Once in office, Legault took the next logical step, stealing the nationalism of his old PQ and merging it with the Liberal philosophy of sound economic management.
“He has integrated, into his discourse, economic pride,” Montigny said. “This would have been (late premier Robert) Bourassa’s dream come true.”
But while Legault has soared in areas he understood, the same cannot be said about immigration, secularism and language, critics say. His base francophone electorate support his actions, but over the course of his mandate, he’s hit turbulence with minorities.
Observers are not surprised particularly about Legault’s stumbles over immigration. In September, he had to apologize for apparently linking immigration with violence. This week, he said it would be “suicidal” for Quebec to allow more than 50,000 immigrants a year into the province.
“It’s not his strongest subject,” said Quebec City immigration lawyer Maxime Lapointe, who closely monitors government policy on the issue.
Lapointe questions Legault’s choice of words.
“In saying false things, people walk away thinking, hey, maybe he’s right,” Lapointe said, adding the CAQ has never mastered the concept of charters of rights when it comes to its lawmaking.
Legault has conceded he sometimes gets things wrong.
“I am not perfect and people are starting to realize this,” Legault said in a Sept. 11 speech to his members in Drummondville. “I make mistakes. Sometimes I answer questions which I should not answer. When I make a mistake, I correct.”

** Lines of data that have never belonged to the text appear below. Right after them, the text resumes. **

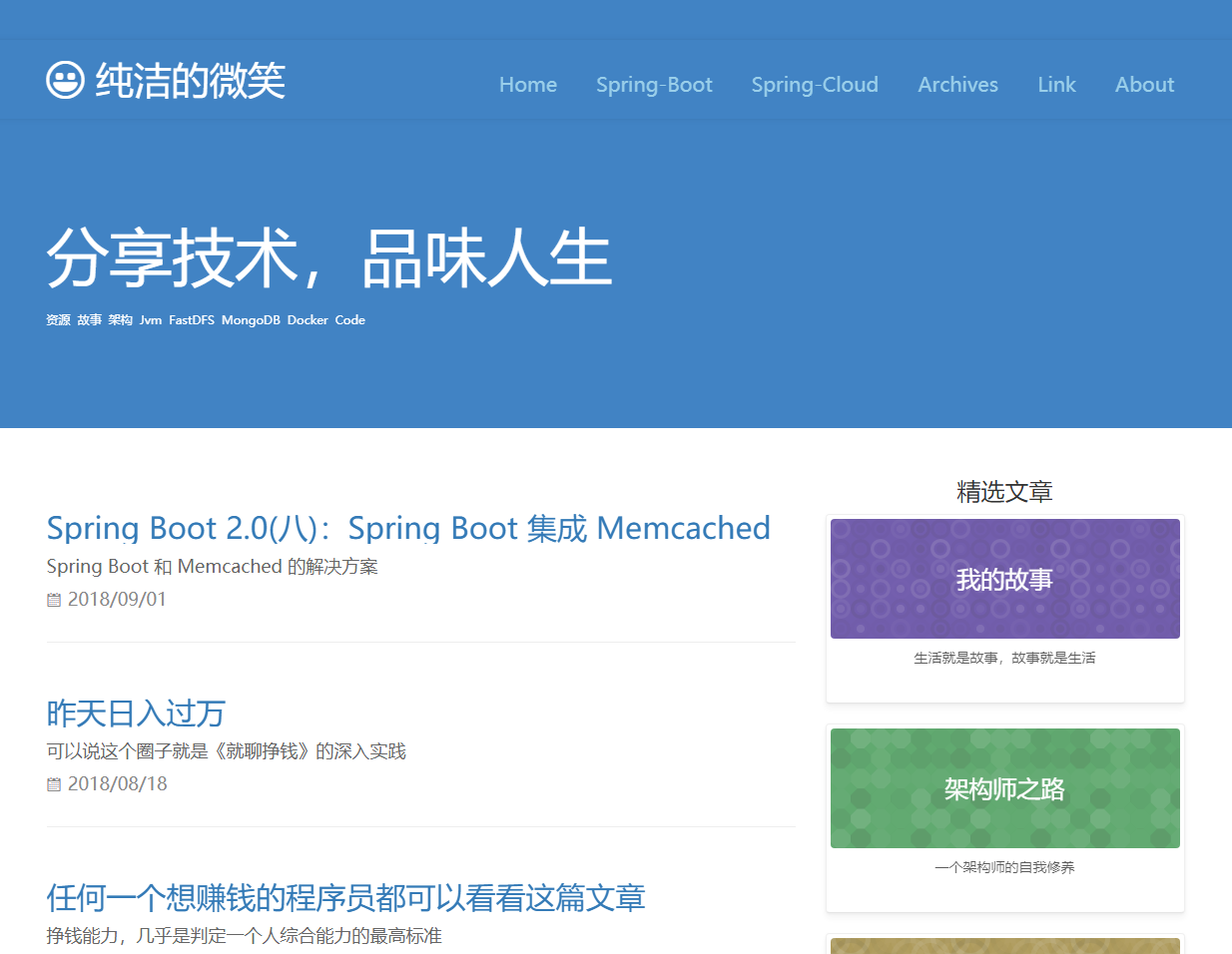Click the 架构师之路 featured card
The image size is (1232, 954).
click(x=1004, y=788)
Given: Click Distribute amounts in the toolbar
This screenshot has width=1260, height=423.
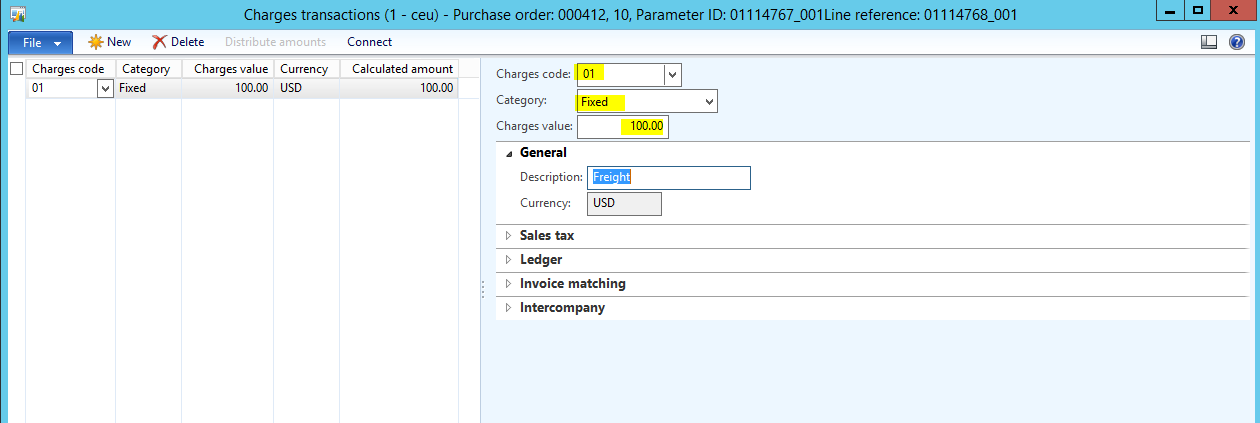Looking at the screenshot, I should point(275,42).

The English-speaking community has a particular bone to pick with Legault. In the 2018 campaign, Legault and the CAQ appealed directly to the community, urging it to free itself from the Liberals, which have taken the vote for granted.
That did not happen in this campaign. Relations are chilly at best.

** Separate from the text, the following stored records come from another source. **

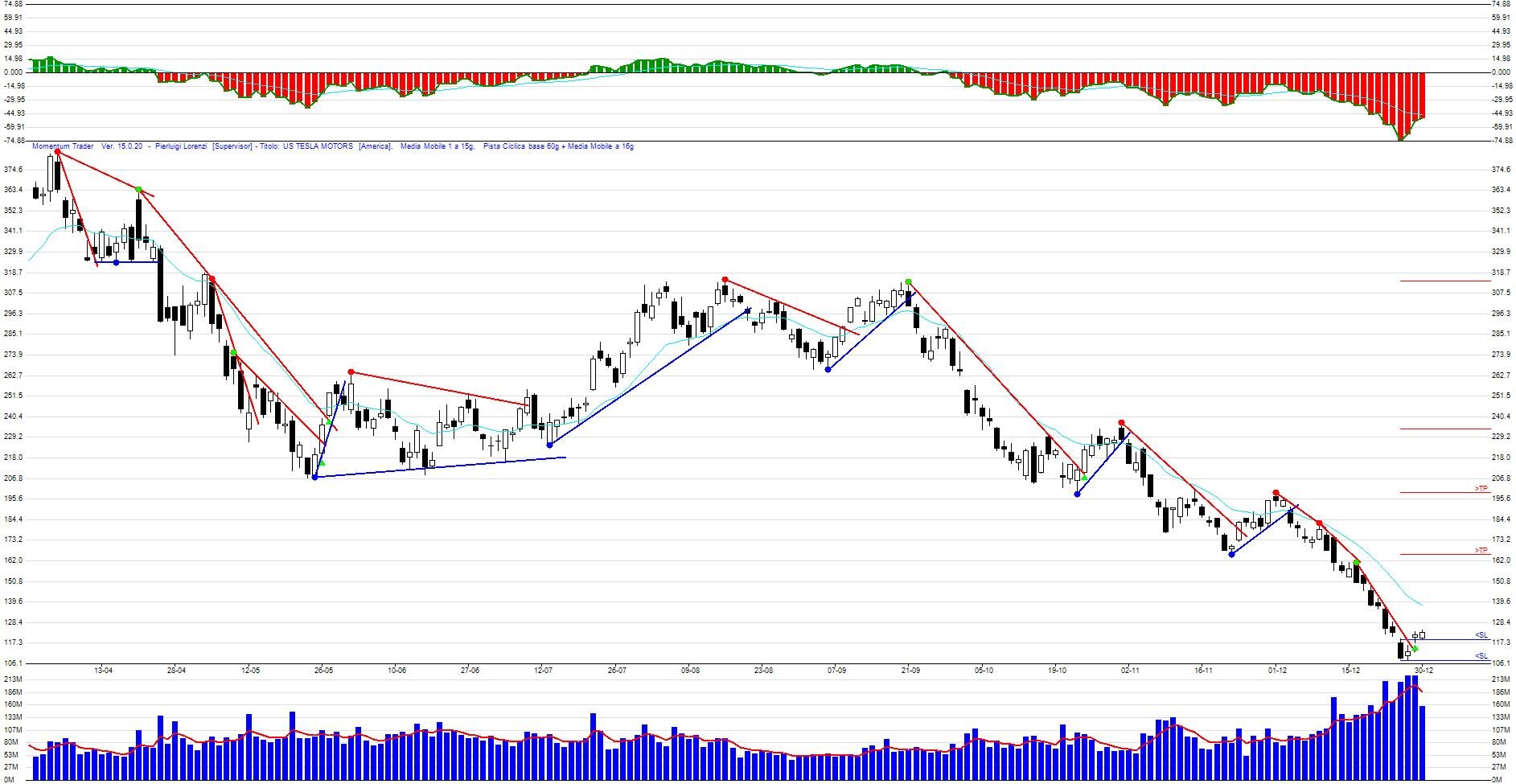Click the 26-07 date label on the axis

pyautogui.click(x=617, y=670)
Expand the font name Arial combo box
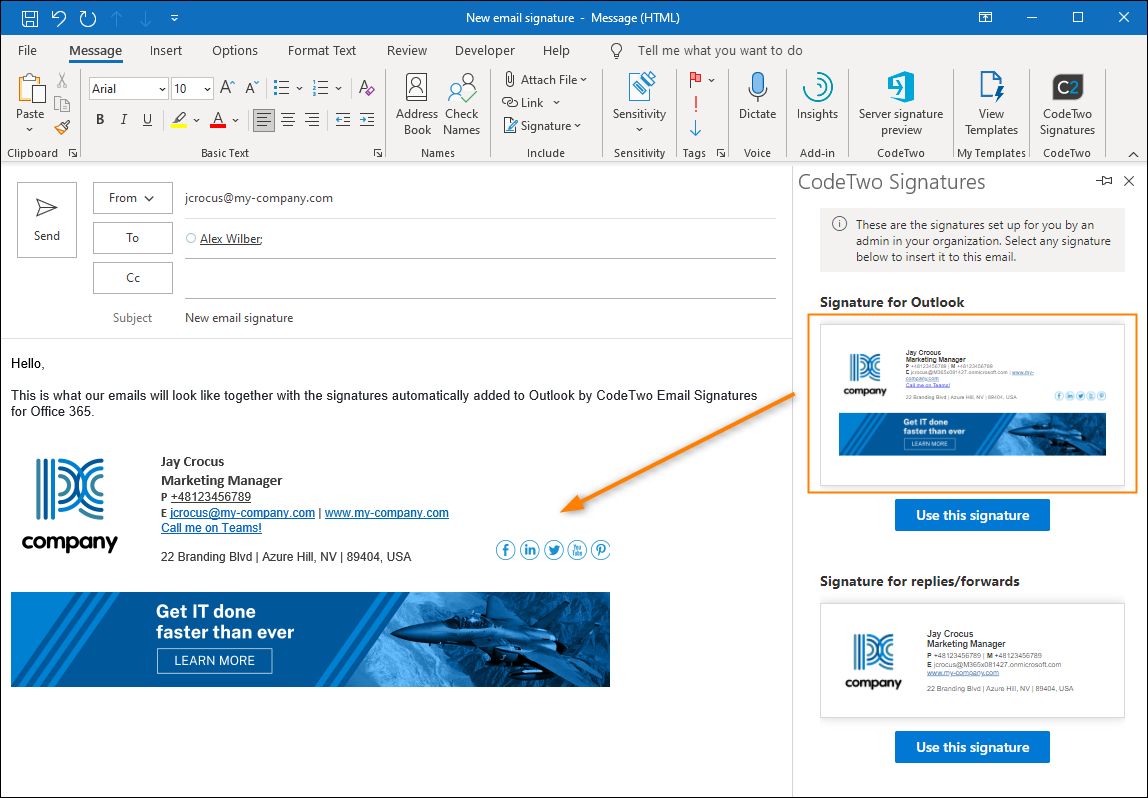Screen dimensions: 1148x798 tap(162, 89)
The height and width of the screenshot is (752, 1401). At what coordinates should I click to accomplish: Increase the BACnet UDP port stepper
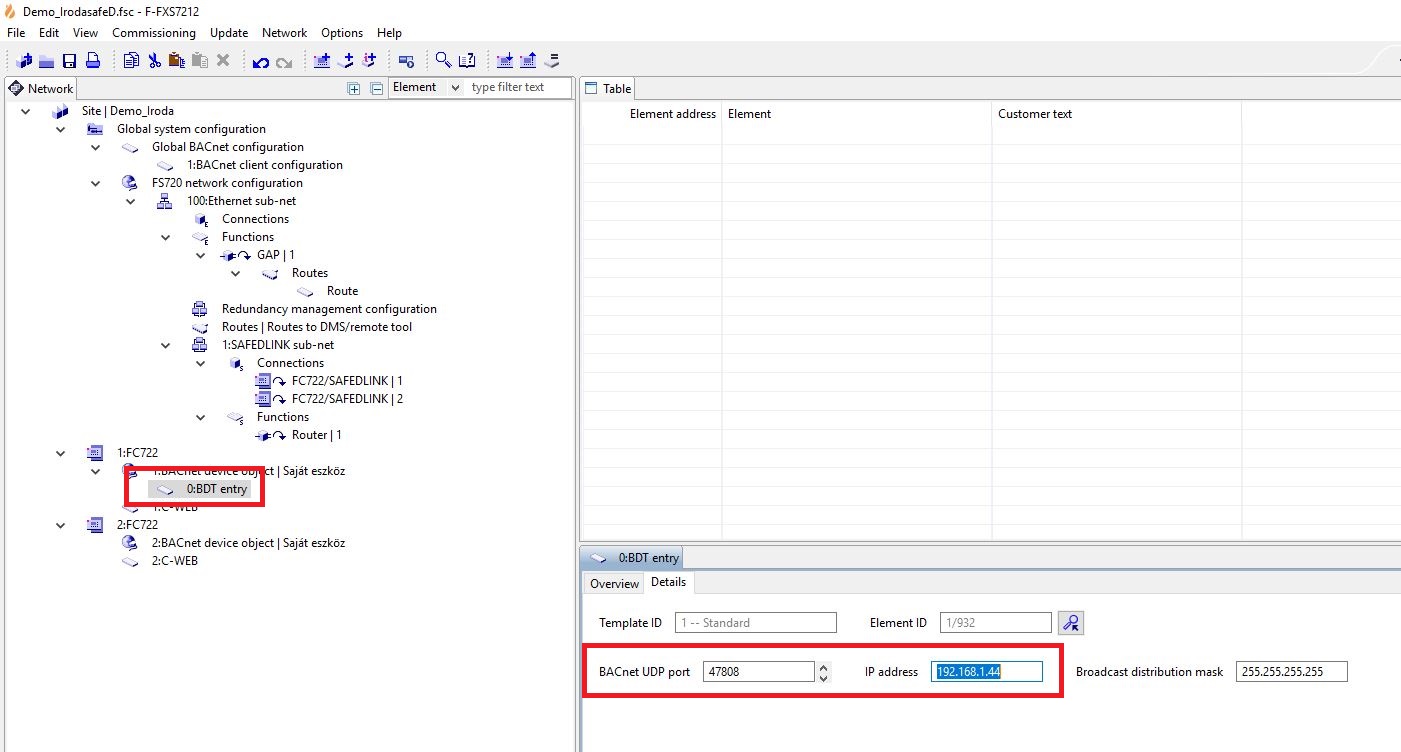(823, 667)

Plans for a televised English leaders’ debate were also scrapped after Legault snubbed the idea. There was one in the 2018 campaign.
The Montreal Gazette requested an interview with Legault during the current campaign, but officials said Legault did not have the time. Legault’s last one-on-one interview with the Montreal Gazette was Dec. 12, 2018.
Eva Ludvig, the new president of the umbrella minority organization the Quebec Community Groups Network (QCGN), said Legault met with them once after the election, but not since, despite a lingering anger in the community over the CAQ’s actions.
“It’s a disappointment,” Ludvig said. “He’s been ignoring the community, ignoring our concerns and, in fact, acting against the interests of the English-speaking community.”
Koskinen, however, argues the English-speaking community has not recognized when it comes to religious symbols and language, Legault has fought off more radical options than the ones included in Bill 21 and Bill 96.
“The job of the premier is to try and rally as many people as possible,” Koskinen said. “I don’t think anglophones perceive it this way, but it’s really what he tries to do.”
Koskinen invited the community to think of the bigger picture. The CAQ has to show Quebec is able to protect the French language and culture in the context of the Canadian federation because, otherwise, the idea of independence will take off again.
Koskinen said Legault has great respect for the English community, its institutions and success stories such as McGill University.
“We understand it (Bill 96) shook up anglophones,” Koskinen said. “The objective is to ensure the future of French but within Canada. This is poorly understood.”